** Opening GIVEN DATA block **

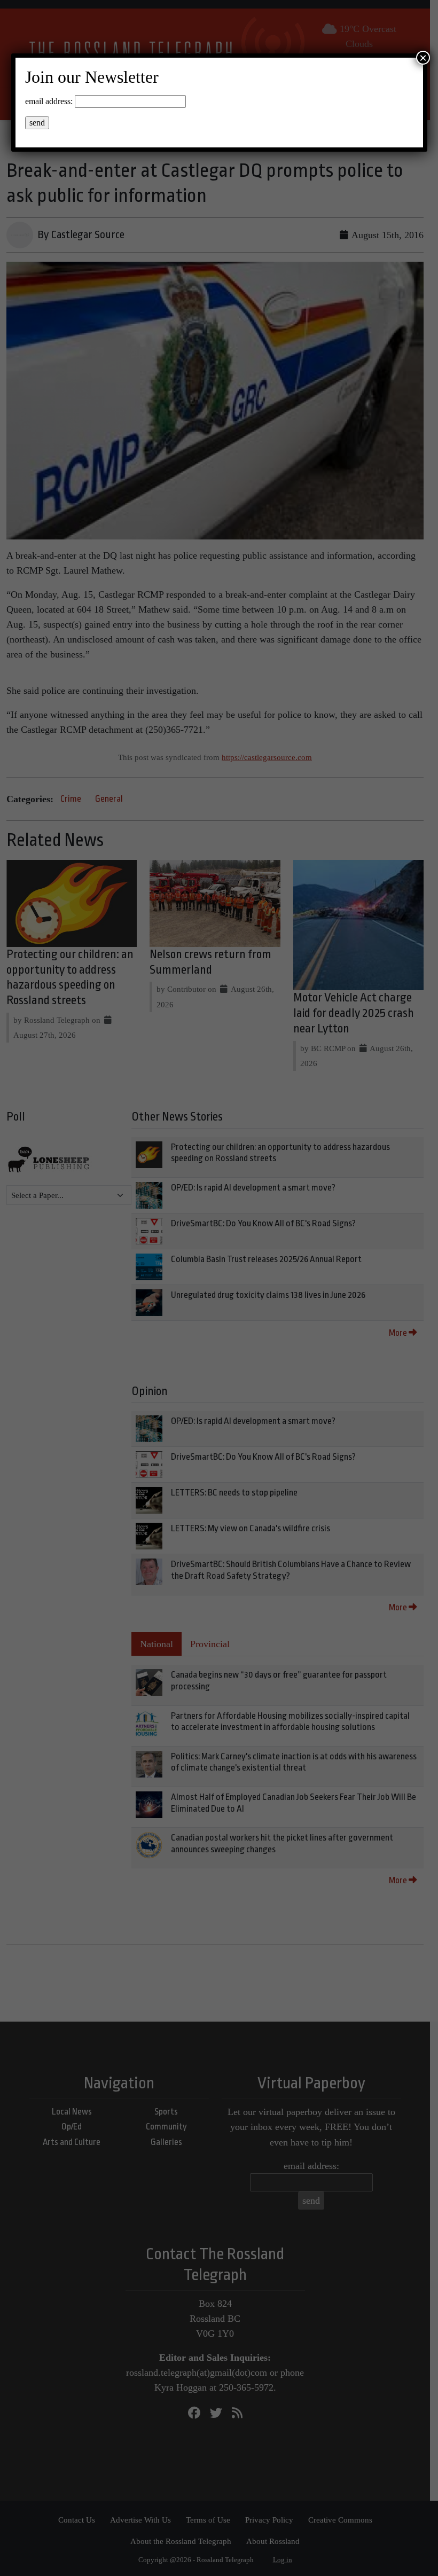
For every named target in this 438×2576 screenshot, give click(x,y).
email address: (49, 101)
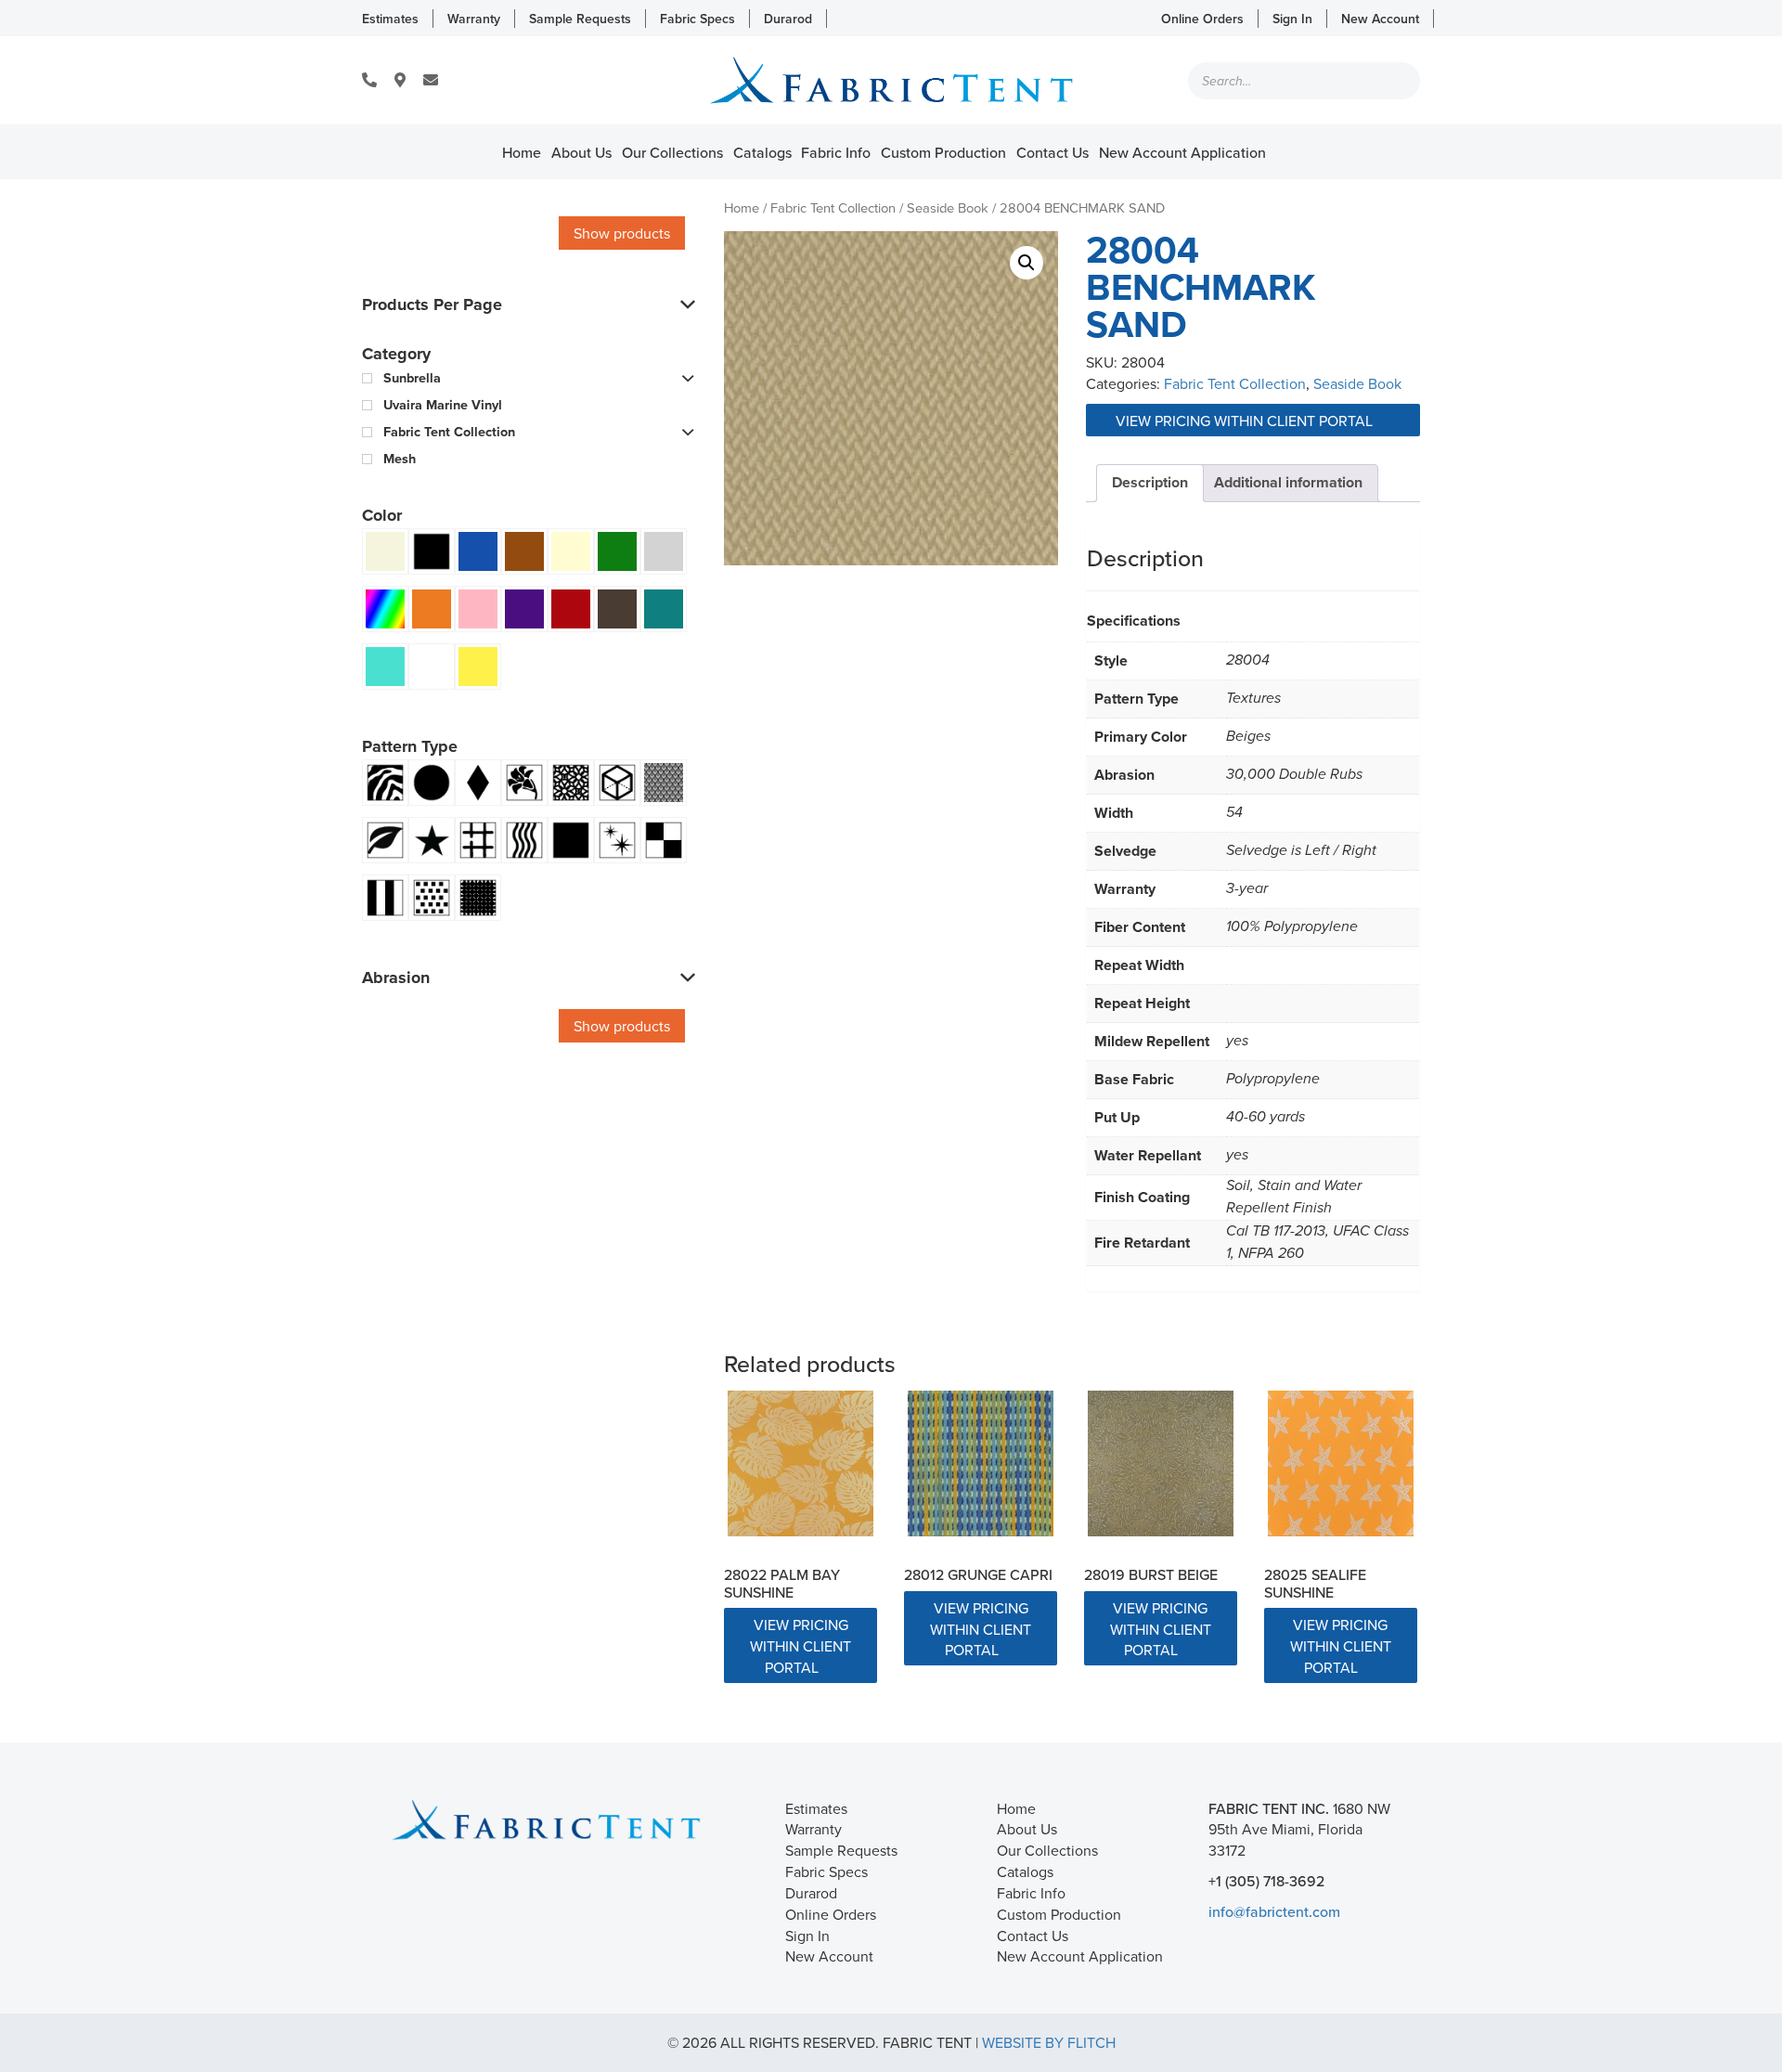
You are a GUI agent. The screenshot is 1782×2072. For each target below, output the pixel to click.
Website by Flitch (1049, 2042)
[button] (1026, 262)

** Closing GIVEN DATA block **

▸ TASK DESCRIPTION
How many of the lines in these entries hold "target"? Report only the count.

▸ EXERCISE OUTPUT
2